Dataset excerpts:

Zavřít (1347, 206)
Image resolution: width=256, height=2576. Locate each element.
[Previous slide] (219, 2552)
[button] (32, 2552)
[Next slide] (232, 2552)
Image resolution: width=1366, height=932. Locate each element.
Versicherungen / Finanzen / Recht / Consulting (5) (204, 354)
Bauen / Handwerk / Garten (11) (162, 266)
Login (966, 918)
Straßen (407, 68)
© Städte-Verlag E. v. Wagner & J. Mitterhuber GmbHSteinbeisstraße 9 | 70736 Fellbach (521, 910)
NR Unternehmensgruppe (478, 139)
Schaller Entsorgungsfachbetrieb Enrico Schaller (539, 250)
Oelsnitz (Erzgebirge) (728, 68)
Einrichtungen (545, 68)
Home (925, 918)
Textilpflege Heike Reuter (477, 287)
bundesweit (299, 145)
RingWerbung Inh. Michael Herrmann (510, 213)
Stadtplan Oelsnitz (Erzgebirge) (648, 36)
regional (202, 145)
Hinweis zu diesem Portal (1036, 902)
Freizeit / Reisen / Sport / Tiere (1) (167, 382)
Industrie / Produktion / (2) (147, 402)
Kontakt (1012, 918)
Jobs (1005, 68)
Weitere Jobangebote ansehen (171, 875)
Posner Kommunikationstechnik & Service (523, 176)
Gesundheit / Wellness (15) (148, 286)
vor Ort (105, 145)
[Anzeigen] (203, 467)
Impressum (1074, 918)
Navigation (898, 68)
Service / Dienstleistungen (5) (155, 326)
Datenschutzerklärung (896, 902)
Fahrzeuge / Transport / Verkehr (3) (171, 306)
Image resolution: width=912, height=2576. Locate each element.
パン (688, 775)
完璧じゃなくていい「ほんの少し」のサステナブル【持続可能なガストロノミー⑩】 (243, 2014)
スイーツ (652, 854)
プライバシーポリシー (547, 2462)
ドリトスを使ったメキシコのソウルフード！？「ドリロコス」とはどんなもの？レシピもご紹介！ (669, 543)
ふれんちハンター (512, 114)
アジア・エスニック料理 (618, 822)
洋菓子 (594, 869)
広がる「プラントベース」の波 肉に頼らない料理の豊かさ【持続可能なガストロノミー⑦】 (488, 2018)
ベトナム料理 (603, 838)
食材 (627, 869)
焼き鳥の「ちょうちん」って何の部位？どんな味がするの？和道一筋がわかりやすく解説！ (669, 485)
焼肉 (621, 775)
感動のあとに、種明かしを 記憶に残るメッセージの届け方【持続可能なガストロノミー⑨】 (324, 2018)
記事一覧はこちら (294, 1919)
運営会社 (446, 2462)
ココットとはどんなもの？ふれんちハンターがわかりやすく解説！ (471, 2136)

- TASK DETAILS: All of the lines above need to be given again exactly.

- SOLUTION TO THIS PROBLEM:
Zavřít (1347, 206)
Image resolution: width=256, height=2576. Locate each element.
[Previous slide] (219, 2552)
[button] (32, 2552)
[Next slide] (232, 2552)
Image resolution: width=1366, height=932. Locate each element.
Versicherungen / Finanzen / Recht / Consulting (5) (204, 354)
Bauen / Handwerk / Garten (11) (162, 266)
Login (966, 918)
Straßen (407, 68)
© Städte-Verlag E. v. Wagner & J. Mitterhuber GmbHSteinbeisstraße 9 | 70736 Fellbach (521, 910)
NR Unternehmensgruppe (478, 139)
Schaller Entsorgungsfachbetrieb Enrico Schaller (539, 250)
Oelsnitz (Erzgebirge) (728, 68)
Einrichtungen (545, 68)
Home (925, 918)
Textilpflege Heike Reuter (477, 287)
bundesweit (299, 145)
RingWerbung Inh. Michael Herrmann (510, 213)
Stadtplan Oelsnitz (Erzgebirge) (648, 36)
regional (202, 145)
Hinweis zu diesem Portal (1036, 902)
Freizeit / Reisen / Sport / Tiere (1) (167, 382)
Industrie / Produktion / (2) (147, 402)
Kontakt (1012, 918)
Jobs (1005, 68)
Weitere Jobangebote ansehen (171, 875)
Posner Kommunikationstechnik & Service (523, 176)
Gesundheit / Wellness (15) (148, 286)
vor Ort (105, 145)
[Anzeigen] (203, 467)
Impressum (1074, 918)
Navigation (898, 68)
Service / Dienstleistungen (5) (155, 326)
Datenschutzerklärung (896, 902)
Fahrzeuge / Transport / Verkehr (3) (171, 306)
Image resolution: width=912, height=2576. Locate each element.
パン (688, 775)
完璧じゃなくていい「ほんの少し」のサステナブル【持続可能なガストロノミー⑩】 (243, 2014)
スイーツ (652, 854)
プライバシーポリシー (547, 2462)
ドリトスを使ったメキシコのソウルフード！？「ドリロコス」とはどんなもの？レシピもご紹介！ (669, 543)
ふれんちハンター (512, 114)
アジア・エスニック料理 (618, 822)
洋菓子 (594, 869)
広がる「プラントベース」の波 肉に頼らない料理の豊かさ【持続可能なガストロノミー⑦】 (488, 2018)
ベトナム料理 (603, 838)
食材 (627, 869)
焼き鳥の「ちょうちん」って何の部位？どんな味がするの？和道一筋がわかりやすく解説！ (669, 485)
焼肉 (621, 775)
感動のあとに、種明かしを 記憶に残るメッセージの届け方【持続可能なガストロノミー⑨】 (324, 2018)
記事一覧はこちら (294, 1919)
運営会社 (446, 2462)
ココットとはどんなもの？ふれんちハンターがわかりやすく解説！ (471, 2136)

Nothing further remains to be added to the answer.